令和2年7月29日、個人情報保護委員会が、破産者の個人情報をウェブサイトに違法に掲載している2事業者に対し、個人情報保護法に基づき、当該ウェブサイトの停止命令を行いました。
(個人情報保護委員会 https://www.ppc.go.jp/news/press/2020/200729kouhou/

昨年、「破産者マップ」が問題になったことは記憶に新しいところですが、名誉やプライバシー侵害、個人情報保護法違反の可能性があるという問題点は同じです。

破産法上、裁判所は、破産手続を開始する決定をしたとき、破産者の氏名や住所などを公告しなければならないとされ、実際には国の機関紙である官報で公告されています。
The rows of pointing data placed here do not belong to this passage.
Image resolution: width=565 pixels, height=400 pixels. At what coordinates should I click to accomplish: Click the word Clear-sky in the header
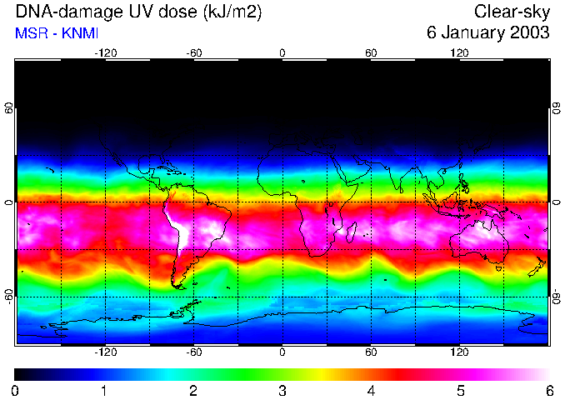point(512,12)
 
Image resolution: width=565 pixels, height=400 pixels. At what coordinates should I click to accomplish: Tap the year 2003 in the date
point(528,33)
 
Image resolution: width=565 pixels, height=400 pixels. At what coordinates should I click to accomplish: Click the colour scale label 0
point(16,390)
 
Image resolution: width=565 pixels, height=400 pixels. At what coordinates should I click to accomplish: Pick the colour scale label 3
point(282,390)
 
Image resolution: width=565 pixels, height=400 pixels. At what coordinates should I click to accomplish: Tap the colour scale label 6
point(548,390)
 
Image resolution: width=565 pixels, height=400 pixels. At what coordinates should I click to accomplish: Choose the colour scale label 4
point(371,390)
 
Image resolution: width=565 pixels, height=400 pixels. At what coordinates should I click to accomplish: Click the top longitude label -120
point(105,52)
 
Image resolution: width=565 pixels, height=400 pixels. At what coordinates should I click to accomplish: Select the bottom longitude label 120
point(459,352)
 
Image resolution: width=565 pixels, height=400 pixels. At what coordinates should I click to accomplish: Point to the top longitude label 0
point(282,52)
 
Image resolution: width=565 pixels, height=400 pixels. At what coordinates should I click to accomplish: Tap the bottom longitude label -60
point(193,352)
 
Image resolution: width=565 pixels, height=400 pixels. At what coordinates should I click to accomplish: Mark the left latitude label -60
point(9,295)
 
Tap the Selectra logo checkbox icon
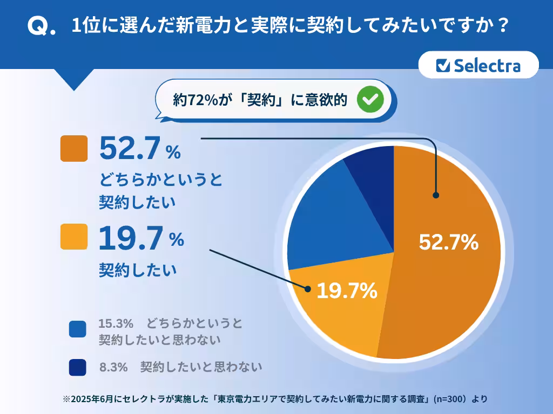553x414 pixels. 443,65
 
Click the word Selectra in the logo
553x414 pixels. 487,65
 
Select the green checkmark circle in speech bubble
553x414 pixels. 371,99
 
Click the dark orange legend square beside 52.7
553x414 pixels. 74,148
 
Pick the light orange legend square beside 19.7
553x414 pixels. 74,236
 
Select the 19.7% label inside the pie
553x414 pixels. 346,291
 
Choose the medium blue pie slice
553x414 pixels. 335,221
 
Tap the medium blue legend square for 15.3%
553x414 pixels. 77,329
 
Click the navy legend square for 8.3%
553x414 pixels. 77,367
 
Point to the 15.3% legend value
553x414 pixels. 116,323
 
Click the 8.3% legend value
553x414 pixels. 113,367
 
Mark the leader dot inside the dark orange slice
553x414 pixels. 435,196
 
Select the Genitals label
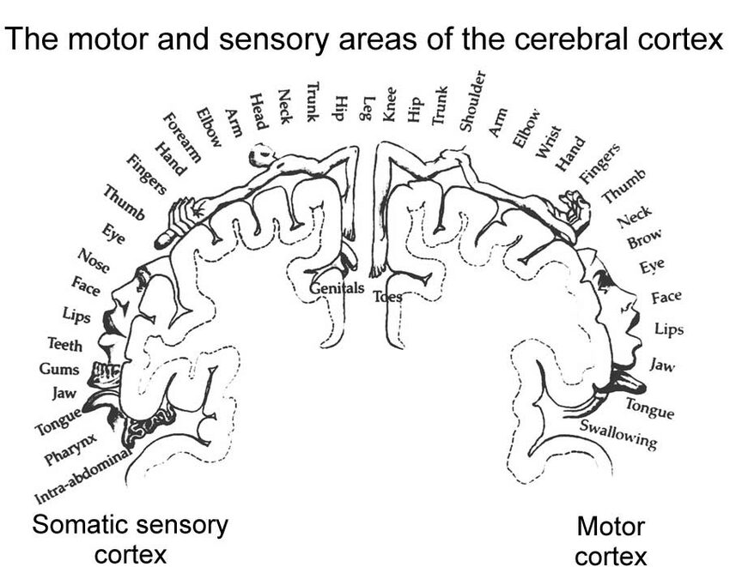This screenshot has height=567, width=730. [338, 289]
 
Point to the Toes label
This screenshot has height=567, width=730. [387, 297]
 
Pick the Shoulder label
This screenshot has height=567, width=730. [472, 102]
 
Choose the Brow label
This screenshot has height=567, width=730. [643, 240]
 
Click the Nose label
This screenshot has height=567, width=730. [93, 258]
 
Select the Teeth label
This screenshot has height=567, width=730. [65, 345]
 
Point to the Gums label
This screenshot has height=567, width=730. [59, 369]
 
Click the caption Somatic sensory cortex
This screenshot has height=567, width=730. [131, 539]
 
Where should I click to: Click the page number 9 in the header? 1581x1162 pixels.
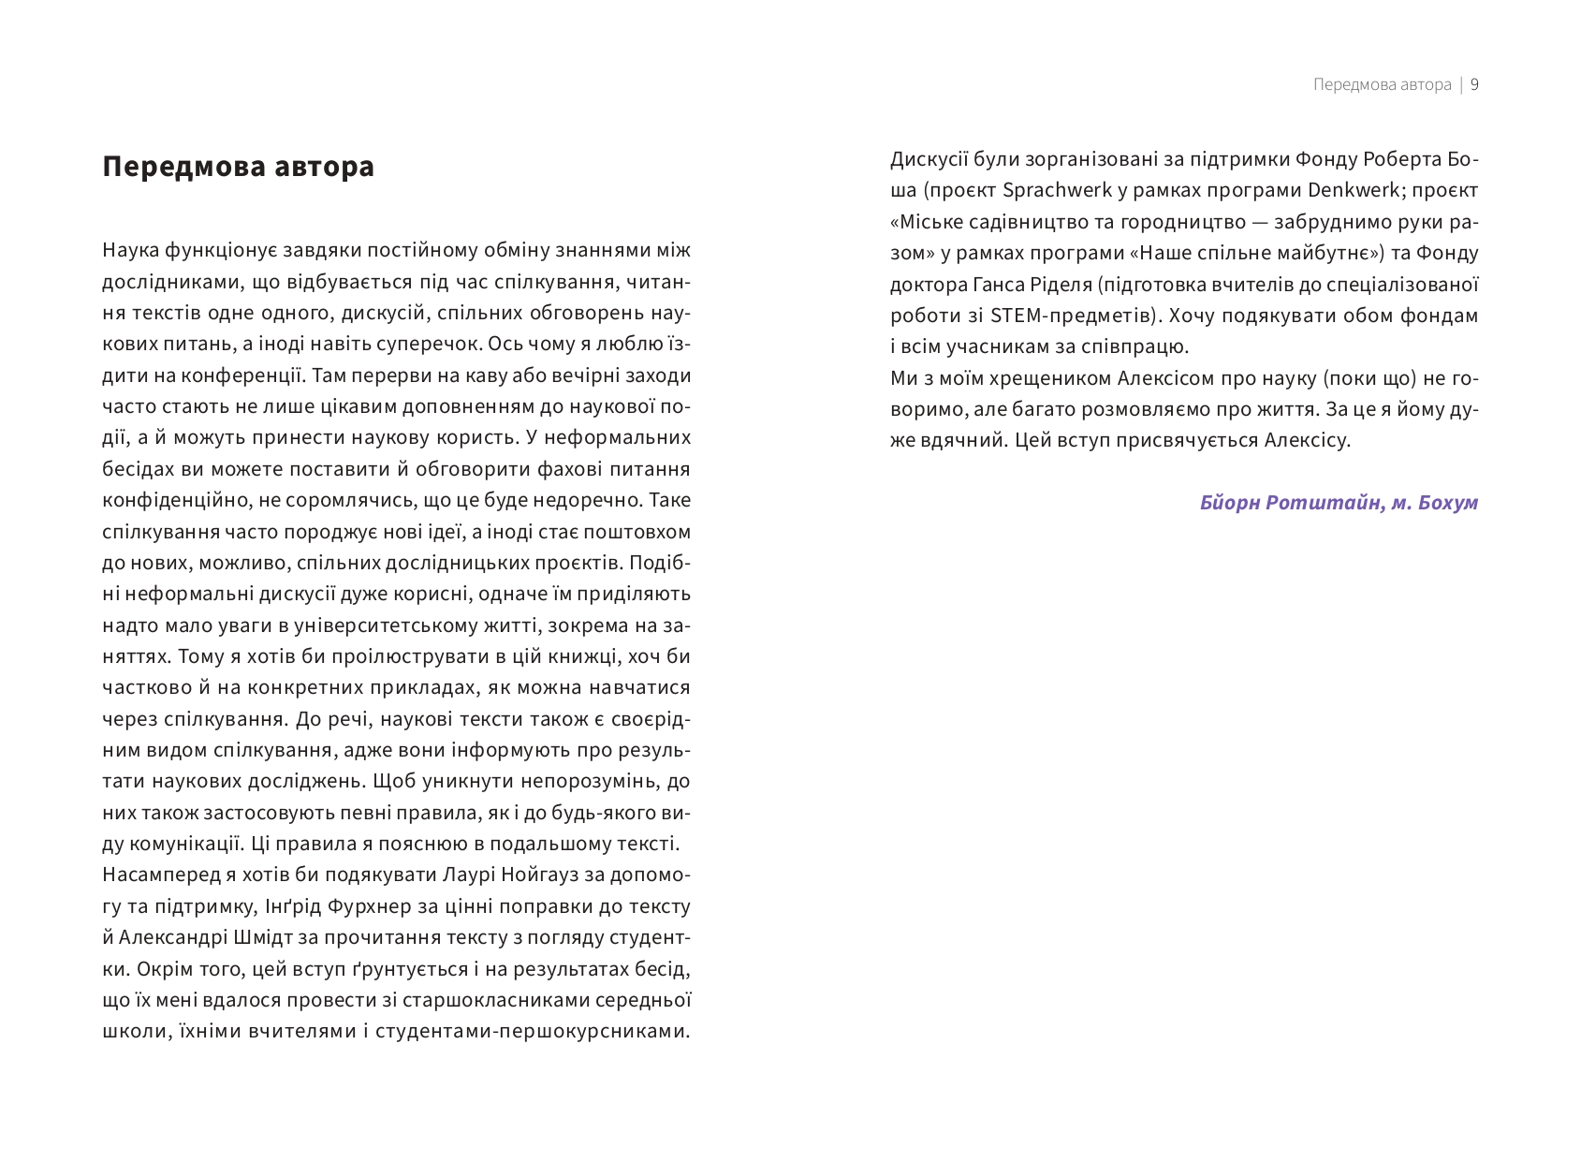coord(1474,85)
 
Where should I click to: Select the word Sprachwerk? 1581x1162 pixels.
coord(1057,190)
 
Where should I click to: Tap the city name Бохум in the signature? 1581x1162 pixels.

破産者に免責決定が下されたときも同様に官報で公告されています。

破産法が破産者の情報を公告しなければならないとしている趣旨は、あくまで破産手続が影響を与える債務者、債権者やその他利害関係人に権利行使や意見表明の機会を確保する点にあります。

このような公告の趣旨に鑑みると、どこでどのような形で線引きするのかは難しいと思いますが、破産法が予定する必要な範囲を超え、破産者の情報がサイト上で誰でも簡単にアクセスできてしまうなどネット上で広く一般にさらされてしまうことは、破産法が目的としている破産者の経済生活の再生を阻害してしまう可能性があり、やはり問題があるといえるでしょう。